Grâce à cette participation périodique à la radio avec un rythme de production soutenu, puisque l'artiste s'est installée dans le quartier artistique de la capitale: Lafayette, la lumière de Naâma prend de l'ampleur dans le monde arabe. Cette médiatisation et cette abnégation de Naâma au travail de son art coïncidait avec la recherche du régime de Bourguiba d'une figure qui l'exprime artistiquement; cela s'opérait d'autant plus que le pays vient d'obtenir son indépendance. Cet élan national sera également une source d'acclamation de Naâma à l'échelle internationale. Elle était à ce titre décrite par les critiques des journaux arabes et occidentaux comme une "perle élégante, pleine de dynamisme et d’expression sur scène".

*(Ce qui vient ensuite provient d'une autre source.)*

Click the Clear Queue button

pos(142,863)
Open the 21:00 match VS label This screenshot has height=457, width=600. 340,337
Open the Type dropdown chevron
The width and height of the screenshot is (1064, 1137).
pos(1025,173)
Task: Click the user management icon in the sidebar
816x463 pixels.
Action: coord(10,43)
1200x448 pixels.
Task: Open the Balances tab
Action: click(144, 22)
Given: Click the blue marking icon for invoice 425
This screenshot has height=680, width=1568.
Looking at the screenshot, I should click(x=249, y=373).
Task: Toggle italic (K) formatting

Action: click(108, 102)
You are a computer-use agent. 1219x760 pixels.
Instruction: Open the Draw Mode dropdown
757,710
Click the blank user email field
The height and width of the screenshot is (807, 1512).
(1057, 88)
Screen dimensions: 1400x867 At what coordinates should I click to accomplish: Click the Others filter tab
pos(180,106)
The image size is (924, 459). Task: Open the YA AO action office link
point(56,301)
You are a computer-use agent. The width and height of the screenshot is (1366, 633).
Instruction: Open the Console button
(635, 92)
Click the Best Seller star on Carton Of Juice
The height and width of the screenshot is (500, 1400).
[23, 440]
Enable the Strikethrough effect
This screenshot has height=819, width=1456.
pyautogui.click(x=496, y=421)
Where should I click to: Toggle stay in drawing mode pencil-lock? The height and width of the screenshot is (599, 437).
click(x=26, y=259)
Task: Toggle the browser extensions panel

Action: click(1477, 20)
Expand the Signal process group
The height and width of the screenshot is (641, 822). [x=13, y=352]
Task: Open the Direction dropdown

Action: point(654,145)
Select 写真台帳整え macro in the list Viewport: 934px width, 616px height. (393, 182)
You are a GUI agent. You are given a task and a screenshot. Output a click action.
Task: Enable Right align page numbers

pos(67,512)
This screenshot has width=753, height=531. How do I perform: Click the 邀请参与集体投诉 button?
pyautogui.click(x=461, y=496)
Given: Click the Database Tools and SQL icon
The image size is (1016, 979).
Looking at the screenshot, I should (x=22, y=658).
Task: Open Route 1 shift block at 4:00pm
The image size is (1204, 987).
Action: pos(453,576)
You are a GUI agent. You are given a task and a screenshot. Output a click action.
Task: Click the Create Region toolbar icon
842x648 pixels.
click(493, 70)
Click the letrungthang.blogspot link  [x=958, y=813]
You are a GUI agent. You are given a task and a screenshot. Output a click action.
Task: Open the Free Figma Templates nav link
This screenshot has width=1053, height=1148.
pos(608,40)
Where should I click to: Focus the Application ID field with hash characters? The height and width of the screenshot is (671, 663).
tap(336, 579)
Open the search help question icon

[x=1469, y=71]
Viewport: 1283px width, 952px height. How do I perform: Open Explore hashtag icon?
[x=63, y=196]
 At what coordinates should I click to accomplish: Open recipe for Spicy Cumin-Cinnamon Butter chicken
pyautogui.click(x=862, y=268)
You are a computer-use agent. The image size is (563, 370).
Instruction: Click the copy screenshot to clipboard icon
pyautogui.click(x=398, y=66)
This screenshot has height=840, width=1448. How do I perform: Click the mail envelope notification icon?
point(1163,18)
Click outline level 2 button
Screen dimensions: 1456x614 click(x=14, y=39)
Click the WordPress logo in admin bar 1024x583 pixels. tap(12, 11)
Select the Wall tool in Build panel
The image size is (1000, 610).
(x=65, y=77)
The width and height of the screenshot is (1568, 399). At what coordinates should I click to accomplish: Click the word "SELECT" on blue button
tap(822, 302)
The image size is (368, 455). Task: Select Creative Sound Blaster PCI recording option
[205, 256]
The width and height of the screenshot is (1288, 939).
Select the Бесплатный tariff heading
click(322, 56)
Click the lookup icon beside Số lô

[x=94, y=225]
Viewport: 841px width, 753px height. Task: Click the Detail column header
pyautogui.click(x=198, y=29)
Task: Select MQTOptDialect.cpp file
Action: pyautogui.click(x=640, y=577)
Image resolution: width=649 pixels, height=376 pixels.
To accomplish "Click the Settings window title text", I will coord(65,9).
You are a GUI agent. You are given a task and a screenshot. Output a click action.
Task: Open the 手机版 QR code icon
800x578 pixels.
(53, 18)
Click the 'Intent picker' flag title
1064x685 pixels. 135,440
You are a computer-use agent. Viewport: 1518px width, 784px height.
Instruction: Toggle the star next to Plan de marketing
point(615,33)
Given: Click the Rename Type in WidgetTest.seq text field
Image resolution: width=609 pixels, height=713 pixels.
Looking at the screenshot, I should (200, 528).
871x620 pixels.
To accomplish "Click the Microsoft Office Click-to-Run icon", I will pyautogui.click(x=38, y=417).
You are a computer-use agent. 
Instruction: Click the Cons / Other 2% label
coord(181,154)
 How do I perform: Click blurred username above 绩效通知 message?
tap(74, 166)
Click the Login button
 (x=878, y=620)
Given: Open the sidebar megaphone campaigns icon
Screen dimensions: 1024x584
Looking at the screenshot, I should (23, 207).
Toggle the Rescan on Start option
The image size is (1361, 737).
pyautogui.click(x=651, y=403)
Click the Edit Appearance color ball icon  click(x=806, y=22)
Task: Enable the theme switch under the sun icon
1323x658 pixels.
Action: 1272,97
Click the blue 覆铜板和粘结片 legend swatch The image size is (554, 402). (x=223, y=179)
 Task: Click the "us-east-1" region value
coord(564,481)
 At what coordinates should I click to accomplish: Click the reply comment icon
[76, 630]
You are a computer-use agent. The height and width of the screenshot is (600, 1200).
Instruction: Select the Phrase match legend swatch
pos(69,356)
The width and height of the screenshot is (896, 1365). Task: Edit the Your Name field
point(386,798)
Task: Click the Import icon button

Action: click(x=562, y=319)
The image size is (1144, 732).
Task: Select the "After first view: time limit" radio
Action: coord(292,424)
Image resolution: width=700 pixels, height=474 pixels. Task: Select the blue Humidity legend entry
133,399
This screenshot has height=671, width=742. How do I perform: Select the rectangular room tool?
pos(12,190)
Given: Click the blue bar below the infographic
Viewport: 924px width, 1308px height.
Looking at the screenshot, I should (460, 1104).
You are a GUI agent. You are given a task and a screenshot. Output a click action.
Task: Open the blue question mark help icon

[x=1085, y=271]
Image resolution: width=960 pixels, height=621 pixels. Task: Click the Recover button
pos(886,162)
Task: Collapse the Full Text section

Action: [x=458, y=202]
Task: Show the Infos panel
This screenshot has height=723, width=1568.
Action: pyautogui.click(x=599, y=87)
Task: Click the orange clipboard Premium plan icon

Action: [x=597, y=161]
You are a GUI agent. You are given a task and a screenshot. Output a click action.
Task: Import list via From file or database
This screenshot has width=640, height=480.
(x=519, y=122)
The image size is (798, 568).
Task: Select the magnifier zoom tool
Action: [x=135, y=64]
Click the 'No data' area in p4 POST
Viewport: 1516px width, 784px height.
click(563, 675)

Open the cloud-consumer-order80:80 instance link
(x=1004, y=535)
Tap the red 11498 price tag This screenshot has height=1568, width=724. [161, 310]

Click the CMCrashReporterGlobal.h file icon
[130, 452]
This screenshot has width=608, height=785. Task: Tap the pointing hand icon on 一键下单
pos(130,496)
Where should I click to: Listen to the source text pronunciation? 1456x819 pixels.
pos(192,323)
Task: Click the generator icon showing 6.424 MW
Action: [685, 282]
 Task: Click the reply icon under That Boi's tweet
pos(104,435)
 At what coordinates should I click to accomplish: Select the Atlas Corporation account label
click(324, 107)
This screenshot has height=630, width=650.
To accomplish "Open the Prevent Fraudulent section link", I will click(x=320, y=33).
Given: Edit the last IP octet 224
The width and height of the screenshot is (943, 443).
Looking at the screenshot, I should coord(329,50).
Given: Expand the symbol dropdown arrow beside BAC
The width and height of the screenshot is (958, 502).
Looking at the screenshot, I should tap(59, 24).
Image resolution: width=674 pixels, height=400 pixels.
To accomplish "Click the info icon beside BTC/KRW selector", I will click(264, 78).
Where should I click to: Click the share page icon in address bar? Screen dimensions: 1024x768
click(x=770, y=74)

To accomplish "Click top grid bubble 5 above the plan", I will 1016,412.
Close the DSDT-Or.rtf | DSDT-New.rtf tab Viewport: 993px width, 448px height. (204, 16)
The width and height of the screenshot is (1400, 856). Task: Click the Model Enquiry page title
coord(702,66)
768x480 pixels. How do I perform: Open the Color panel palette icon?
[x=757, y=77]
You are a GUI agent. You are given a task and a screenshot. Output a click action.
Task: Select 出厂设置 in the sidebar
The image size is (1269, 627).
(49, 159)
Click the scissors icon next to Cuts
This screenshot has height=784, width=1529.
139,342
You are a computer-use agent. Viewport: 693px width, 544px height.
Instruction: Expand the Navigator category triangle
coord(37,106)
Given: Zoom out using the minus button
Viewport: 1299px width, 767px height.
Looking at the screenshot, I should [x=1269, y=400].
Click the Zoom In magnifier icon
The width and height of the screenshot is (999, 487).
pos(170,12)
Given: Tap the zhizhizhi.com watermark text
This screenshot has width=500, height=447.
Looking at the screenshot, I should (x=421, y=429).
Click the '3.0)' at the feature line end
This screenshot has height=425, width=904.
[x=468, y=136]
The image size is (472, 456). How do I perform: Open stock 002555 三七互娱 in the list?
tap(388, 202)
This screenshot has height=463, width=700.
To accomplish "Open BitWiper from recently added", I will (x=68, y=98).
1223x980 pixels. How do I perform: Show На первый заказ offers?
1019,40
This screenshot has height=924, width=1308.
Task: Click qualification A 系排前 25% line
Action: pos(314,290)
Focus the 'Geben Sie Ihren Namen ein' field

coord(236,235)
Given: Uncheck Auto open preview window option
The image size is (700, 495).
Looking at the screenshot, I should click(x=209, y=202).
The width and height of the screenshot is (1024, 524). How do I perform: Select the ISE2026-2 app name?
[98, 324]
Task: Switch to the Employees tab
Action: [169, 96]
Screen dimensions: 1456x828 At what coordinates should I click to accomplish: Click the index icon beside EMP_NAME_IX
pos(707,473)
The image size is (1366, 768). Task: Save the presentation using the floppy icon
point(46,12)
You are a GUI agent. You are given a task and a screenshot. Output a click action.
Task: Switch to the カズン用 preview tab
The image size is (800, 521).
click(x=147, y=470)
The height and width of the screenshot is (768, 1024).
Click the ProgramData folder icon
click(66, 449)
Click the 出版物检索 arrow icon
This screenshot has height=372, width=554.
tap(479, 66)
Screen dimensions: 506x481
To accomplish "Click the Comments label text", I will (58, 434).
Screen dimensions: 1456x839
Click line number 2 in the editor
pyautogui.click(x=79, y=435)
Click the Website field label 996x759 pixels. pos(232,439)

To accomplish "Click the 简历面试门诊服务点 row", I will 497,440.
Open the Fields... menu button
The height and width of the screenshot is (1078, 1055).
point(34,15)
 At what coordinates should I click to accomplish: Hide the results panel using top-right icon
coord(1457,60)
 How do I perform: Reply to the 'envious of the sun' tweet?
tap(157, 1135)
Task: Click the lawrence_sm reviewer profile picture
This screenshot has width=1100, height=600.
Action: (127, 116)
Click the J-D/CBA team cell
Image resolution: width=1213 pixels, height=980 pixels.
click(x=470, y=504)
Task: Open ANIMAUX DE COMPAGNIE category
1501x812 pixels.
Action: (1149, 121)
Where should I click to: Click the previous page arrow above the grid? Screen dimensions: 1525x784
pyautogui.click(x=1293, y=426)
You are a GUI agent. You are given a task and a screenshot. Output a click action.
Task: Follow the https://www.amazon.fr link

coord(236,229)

Lou Kan nar, une chanson composée par Mohamed Triki

Lou kan nar, Mahleha kelma fi fommi, Zaama Issafi Dahr, Charaa el hob; près de 400 chansons sont la trace éternelle d’une interprète douée et exceptionnelle par son dévouement à son travail. Cette persévérance lui a permis d'inscrire son nom en or au panthéon des artistes arabes. Pleine de vivacité, d’amour et surtout de constance dans son processus créatif, ces chansons composées par de grands musiciens de Tunisie, de Libye et d’Égypte sont classées parmi les éternelles des débuts de la chanson orientale enregistrée.


Zaama Isafi Idahr chanson composée par Mohamed Triki


Le journaliste culturel Tahar Melligi parlait dans cette perspective de Naâma comme suit : "J'ai vu Naâma chanter pour la première dans un concert public en 1958. C'était au Casino de Tunis, à côté du théâtre municipal. Ce soir-là, il y avait plusieurs vedettes. Naâma chanta un seul tube Enti wahdak saken Kalbi, paroles d'Ahmed Ghrairi et musique de Salah Mehdi. Plus tard, j'ai vu Naâma à l’œuvre durant les belles soirées ramadanesques de la Salle El Fath à Bab-Souika". (Tahar El Melligi, 2000, Les immortels de la chanson tunisienne, Tunis, Les Éditions MédiaCom, p. 60)

Naâma lors de l'émission "Kahwa Arbi" sur al-Wataniya 1 de Insaf Yahyaoui sur la télévision nationale

Au moment où nous écrivons ces lignes, Essayda Naama, comme ses fans veulent si bien l’appeler, est âgée de 81 ans et habite de nouveau dans son petit village natal Azmour. Même si elle n’est plus active depuis 1998, la vedette se classe parmi les plus grandes personnalités culturelles du pays par ses œuvres musicales construites avec un sens profond du détail et reposant sur des vécus forts quels qu'ils soient individuels ou collectifs. Elle demeurera une importante école de chant pour la nouvelle génération d’interprètes et une inépuisable source d'inspiration pour les artistes du monde entier.